Risk factors for Erysipelas are those that predispose an individual to an inflammatory reaction to Streptococcus infection, including immunocompromise, overweight and obesity, venous insufficiency, lymphedema, having multiple deep skin lesions or ulcers, and disruptions to the cutaneous barrier.

Screening

There is no diagnostic screening procedure for Erysipelas.

Natural History, Complications, and Prognosis

Erysipelas onset begins shortly after streptococcal infection, with initial symptoms of localized lesions with erythema and edema. Advancing from the initial location is rapid, with raised and sharply demarcated boundaries from surrounding unaffected tissue. Systemic symptoms, including fever, chills, and vomiting may occur as the inflammation persists and spreads. Complications of Erysipelas occur if the infectious pathogen is not treated and it spreads below the dermis and into the bloodstream, brain, bones, kidneys, and other subcutaneous tissue. Without treatment, the prognosis of Erysipelas varies based on the presence of complications. Spread of infection below the dermis can result in hospitalization and be life-threatening. With treatment, the prognosis of Erysipelas is good; Penicillin has been shown to effectively relieve symptoms and halt the progression of the disease.

Diagnosis

History and Symptoms

Erysipelas patients may experience blisters, fever, chills, fatigue, headaches, vomiting, and pain, redness and swelling of the affected area. A patient's history should be examined for overweight or obesity, venous insufficiency, lymphedema, skin ulcers and occupational/recreational exposures to skin abrasions, and breast cancer incidence, as well as mastectomy.

Physical Examination

Erysipelas manifests with a characteristic rash, localized on the epidermis. Signs include erythema, edema, bullae, vesicles, and blebs. It usually manifests on the legs, but can also be found on the face, torso, hands, feet, and toes. The patient may also be ill-appearing if there is presence of systemic illness, such as fever, chills, or vomiting.

Laboratory Findings

Laboratory tests are not usually performed for Erysipelas; physical examination is usually sufficient for diagnosis. However, certain laboratory tests may be performed on Erysipelas patients, including those used to confirm streptococcal infection.
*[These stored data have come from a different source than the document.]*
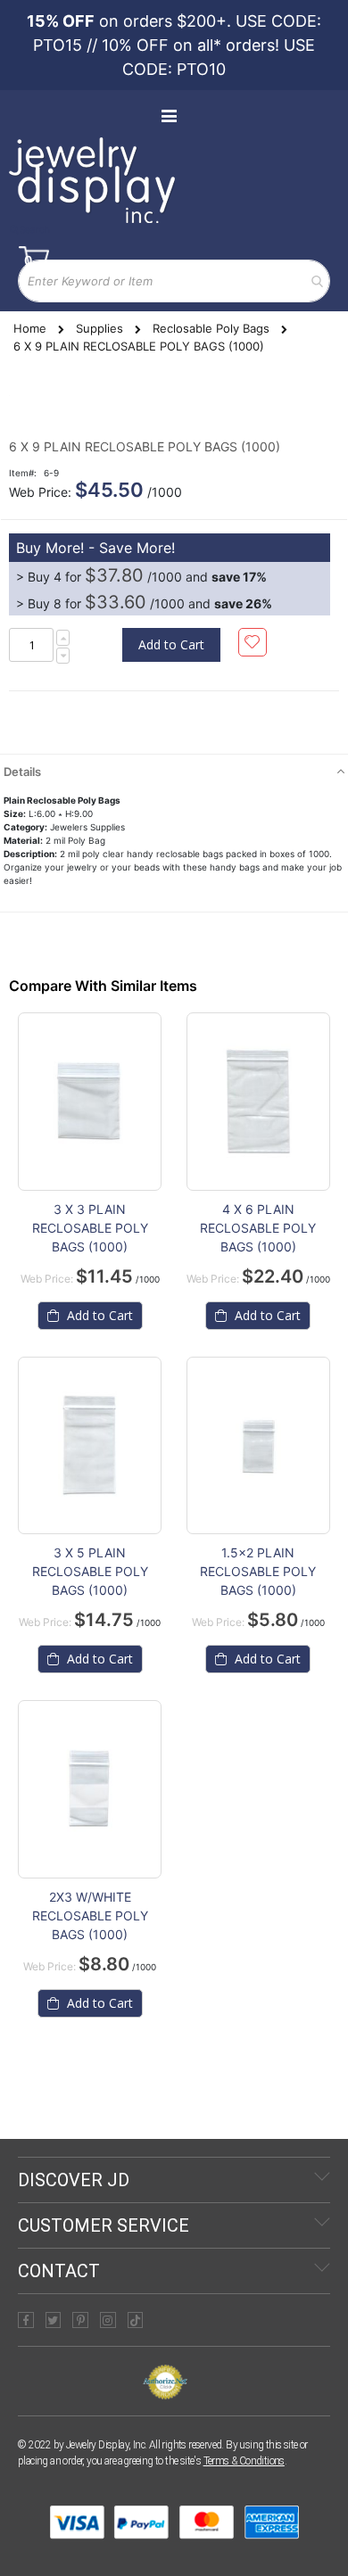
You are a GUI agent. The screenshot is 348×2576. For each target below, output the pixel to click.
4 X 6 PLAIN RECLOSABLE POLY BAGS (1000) (258, 1227)
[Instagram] (108, 2320)
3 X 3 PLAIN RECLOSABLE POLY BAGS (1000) (90, 1227)
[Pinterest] (80, 2320)
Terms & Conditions (244, 2461)
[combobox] (174, 281)
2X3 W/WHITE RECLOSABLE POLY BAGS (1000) (90, 1915)
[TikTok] (136, 2320)
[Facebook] (26, 2320)
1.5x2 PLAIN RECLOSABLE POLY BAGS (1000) (258, 1571)
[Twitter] (54, 2320)
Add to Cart (98, 1315)
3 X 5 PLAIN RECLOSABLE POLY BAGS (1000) (90, 1571)
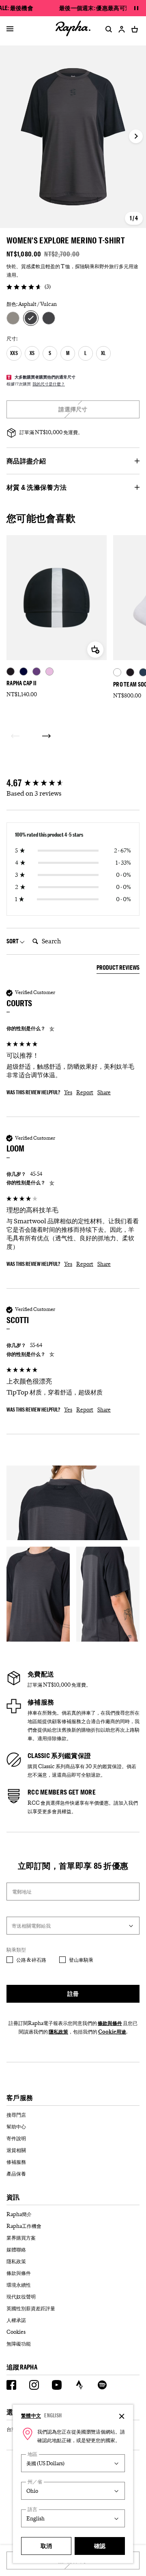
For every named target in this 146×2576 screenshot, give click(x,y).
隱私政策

Erysipelas patients may display markers for inflammation, such as leukocytosis.

Electrocardiogram

There are no diagnostic electrocardiogram findings for Erysipelas.

X Ray

There are no x ray diagnostic findings for Erysipelas.

CT

There are no diagnostic CT findings for Erysipelas.

MRI

There are no diagnostic MRI findings for Erysipelas.

Echocardiography or Ultrasound

There are no echocardiography or ultrasound findings for Erysipelas.

Imaging Findings

There are no other imaging findings associated with Erysipelas.

Other Diagnostic Studies

There are no other diagnostic studies for Erysipelas.

Treatment

Medical Therapy

The mainstay of therapy for erysipelas is antimicrobial therapy. Pharmacologic therapy for erysipelas includes either Penicillins, Erythromycin, or Cephalosporins. Empiric therapy for facial erysipelas includes either Vancomycin, Daptomycin or Linezolid.

Surgery

Surgery is not usually recommended for management of Erysipelas. Surgical intervention may be indicated for management of complications related to Erysipelas, particularly those manifesting with more severe lesions that cause tissue necrosis and suppuration.

Primary Prevention

Primary prevention of Erysipelas involves preventing pathogenesis from streptococcal infection, as well as preventing the original streptococcal infection.

Secondary Prevention

The mainstay of Erysipelas secondary prevention is antibiotic prophylaxis for severe cases with high frequency of recurrence. Phenoxymethylpenicillin, erythromycin, and benzathine penicillin have all displayed varying efficacy in preventing Erysipelas recurrence. More research is needed to determine standardized antibiotic selection, dosing, and interval of administration for universal application.